Several "R" packages allow general access to HDF data, the "main" ones being hdf5r, raster, stars. However, HDF5 files can be considered as general use containers that can store a variety of types of data and metadata without any strict "rules" about how data is organized within them (see https://support.hdfgroup.org/HDF5/whatishdf5.html - HDF5 is very versatile, but sometimes at the expense of ease of use/access). Indeed, prismaread exploits functionality of some of these more general use packages (mainly, hdf5r to access the HDF datasets, and raster to reshape / export them) to access the rather complex specific structure of PRISMA raw hdf files. PRISMA data contains infact several subdatasets (e.g., spectral data, ancillary data such as cloud masks or info about acquisition angles ,...), and those subdatasets vary according to the Processing Level of PRISMA data ( L2D = geocoded reflectances, L2C non geocoded reflectances, L2B surface radiance, L1 at sensor radiance ). It also contains metadata attributes that need to be accessed and used, for example, to geocode the images or apply scaling factors to the data. This makes properly importing the available geospatial data a non-trivial task.

In this context prismaread makes it painless to the user to extract the datasets of interest and convert them to user friendly formats (See https://lbusett.github.io/prismaread/articles/Importing-Level-1-Data.html; https://lbusett.github.io/prismaread/articles/Importing-Level-2-Data.html). This requires performing tasks such as matrix transpositions to transform the data cubes to a proper "x,y,wavelength" order, bow/tie geocoding to associate coordinates to L1/2B/2C data, parsing metadata attributes to retrieve wavelength information and scaling factors required to convert raw data to physical units, and "parallel" processing of L1 and L2 data to be able to associate geocoding and acquisition angles information also to L1 data.

With respect to the "general" packages providing access to HDF data, prismaread is therefore specifically dedicated to parsing the format of PRISMA data and performing all required operations needed to extract information of interest.

I hope I have sufficiently replied to your questions, but can elaborate more if needed!

regards,

Lorenzo

lbusett commented 4 years ago

@geanders

Hi, sorry for bothering you: I was just wondering if there are any news on this presubmission enquiry.

regards,

Lorenzo

melvidoni commented 4 years ago

Hello @lbusett.
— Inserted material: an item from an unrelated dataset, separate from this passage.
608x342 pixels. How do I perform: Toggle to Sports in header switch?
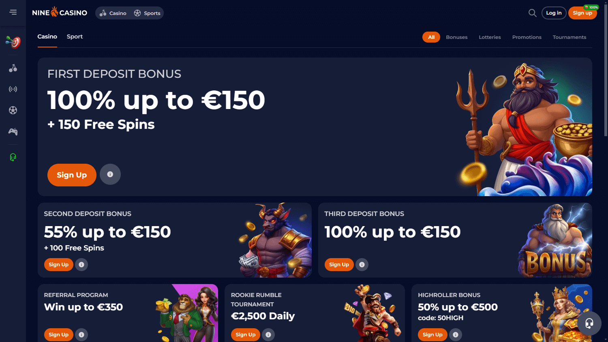pyautogui.click(x=147, y=13)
Apologies for the delay. The EIC role is rotating again, and I'm taking over this inquiry. I'll address this with the editors and let you know, hopefully during the week.

melvidoni commented 4 years ago

Hello @lbusett. This package is straightforwardly in-scope under data munging and data extraction. We welcome a full submission when it is ready.

stefaniebutland commented 3 years ago

Very sad news. I just learned that Lorenzo Busetto passed away. Beautiful tribute and dedication in the MODIStsp package he co-developed with Luigi Ranghetti: https://docs.ropensci.org/MODIStsp/articles/lorenzo.html

ranghetti commented 3 years ago

Thank youi @stefaniebutland to have informed me about this presubmission. I will be glad to carry on the submission, but I will need some time to explore the code and become familiar with it. I will open a full submission in the next months.